Вот смешной — я не могла не улыбнуться про себя своим собственным мыслям. Он что, боялся входить, что ли? Опасался, что, находясь в невменяемом состоянии, я запущу в него табуреткой или ещё чем–нибудь тяжёлым? Смешной, честное слово… Так как быть? Да, у меня сейчас одно желание — умереть, поэтому хочу остаться одна, но… я не хочу оставаться одна, всё моё естество противится этому, чувствую. Что это — инстинкт самосохранения? Организм включает не использовавшиеся ранее запасные ресурсы, пытаясь всеми правдами и неправдами поставить меня на ноги? Почему я чувствую, что мне сейчас НУЖНА компания? Да какая разница почему… я доверяю интуиции и сделаю то, что она подсказывает: буду пить с ребятами. Сегодня напьюсь в стельку. Я хочу этого. Мне это необходимо, чтобы забыться. Как жаль, что можно только забыться, получить временное облегчение, но нельзя забыть совсем… Невозможно избавиться от депрессий, не устранив причин, их порождающих. Но как искоренить причины?! В большинстве случаев это невозможно. Я бы не задумываясь легла под нож хирурга, согласившегося удалить кусочек мозга, хранящий в себе ненавистную информацию, мешающую мне жить и наслаждаться жизнью… но он ещё не родился, точно знаю.
— Сегодня я пью… водку… с апельсиновым соком, — выдавила из себя я.
— Отлично! Заберём тебя чуть позже на небольшой пикничок. Сейчас всё организуем по–быстрому и придём. Ты… это… будь готова, — он пулей выскочил из комнаты и захлопнул за собой дверь.

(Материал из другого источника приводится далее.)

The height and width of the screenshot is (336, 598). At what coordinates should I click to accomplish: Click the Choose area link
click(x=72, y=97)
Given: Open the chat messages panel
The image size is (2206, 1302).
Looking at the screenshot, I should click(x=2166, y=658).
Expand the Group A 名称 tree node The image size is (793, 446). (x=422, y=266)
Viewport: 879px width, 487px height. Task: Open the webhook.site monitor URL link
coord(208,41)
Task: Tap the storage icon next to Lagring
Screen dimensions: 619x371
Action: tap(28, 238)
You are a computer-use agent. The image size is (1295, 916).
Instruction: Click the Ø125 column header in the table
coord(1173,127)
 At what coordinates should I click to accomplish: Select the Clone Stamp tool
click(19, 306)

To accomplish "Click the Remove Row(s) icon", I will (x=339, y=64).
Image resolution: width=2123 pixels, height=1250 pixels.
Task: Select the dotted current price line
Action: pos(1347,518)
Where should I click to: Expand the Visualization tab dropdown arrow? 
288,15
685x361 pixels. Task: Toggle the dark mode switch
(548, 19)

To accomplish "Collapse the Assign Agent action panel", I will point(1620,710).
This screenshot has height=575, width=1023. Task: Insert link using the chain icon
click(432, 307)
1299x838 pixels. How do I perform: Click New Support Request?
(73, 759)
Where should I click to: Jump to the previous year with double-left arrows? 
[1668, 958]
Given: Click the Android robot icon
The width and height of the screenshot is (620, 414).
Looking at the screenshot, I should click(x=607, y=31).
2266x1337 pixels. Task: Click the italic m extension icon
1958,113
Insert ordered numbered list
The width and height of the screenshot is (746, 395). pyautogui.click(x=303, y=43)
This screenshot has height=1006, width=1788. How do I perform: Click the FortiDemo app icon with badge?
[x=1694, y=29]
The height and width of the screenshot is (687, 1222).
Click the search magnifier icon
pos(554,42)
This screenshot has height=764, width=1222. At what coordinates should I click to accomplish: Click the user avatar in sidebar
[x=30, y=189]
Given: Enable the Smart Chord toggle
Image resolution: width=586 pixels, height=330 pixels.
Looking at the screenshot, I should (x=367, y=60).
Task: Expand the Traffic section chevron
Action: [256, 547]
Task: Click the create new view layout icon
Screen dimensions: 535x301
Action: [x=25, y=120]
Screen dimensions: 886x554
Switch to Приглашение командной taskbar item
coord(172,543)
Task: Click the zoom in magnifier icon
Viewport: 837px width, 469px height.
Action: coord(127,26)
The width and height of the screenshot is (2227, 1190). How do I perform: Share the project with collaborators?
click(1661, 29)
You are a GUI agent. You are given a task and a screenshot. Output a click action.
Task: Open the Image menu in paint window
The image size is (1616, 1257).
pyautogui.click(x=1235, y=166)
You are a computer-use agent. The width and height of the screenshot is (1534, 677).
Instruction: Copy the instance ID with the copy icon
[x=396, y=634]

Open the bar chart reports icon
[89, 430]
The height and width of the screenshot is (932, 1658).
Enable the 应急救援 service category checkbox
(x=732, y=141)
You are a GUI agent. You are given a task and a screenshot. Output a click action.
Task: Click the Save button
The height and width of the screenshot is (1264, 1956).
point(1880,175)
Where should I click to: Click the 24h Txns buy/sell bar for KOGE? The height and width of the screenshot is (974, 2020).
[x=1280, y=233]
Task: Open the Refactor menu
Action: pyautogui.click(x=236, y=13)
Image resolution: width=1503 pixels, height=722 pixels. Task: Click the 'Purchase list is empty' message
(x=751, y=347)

Медленно поднявшись с постели, я пошла в ванную комнату — нужно было срочно привести себя в порядок, хотя бы относительный. Понятно, что после такого стресса не стоило даже смотреть на себя в зеркало, не то чтобы показываться на люди, но оба мужчины стали невольными свидетелями моей истерики, поэтому их стесняться не стоило, а чужих не будет… только свои… свои… Хм, удивительно, но за столь короткое время ребята действительно стали для меня своими, они для меня как старшие любимые братья, но при этом иногда я ощущаю себя их мамой… необычные ощущения, но приятные. Я внимательно изучила своё отражение в зеркале. М-да… ну и ро-о… Пожалуй, единственное, что можно сделать за столь короткое время, чтобы хоть чуть–чуть снова походить на человека, — устроить своему лицу контрастный душ для снятия отёков и красных пятен да подлечить глаза чайными примочками, вот, собственно, и всё. Ну что же, вперёд.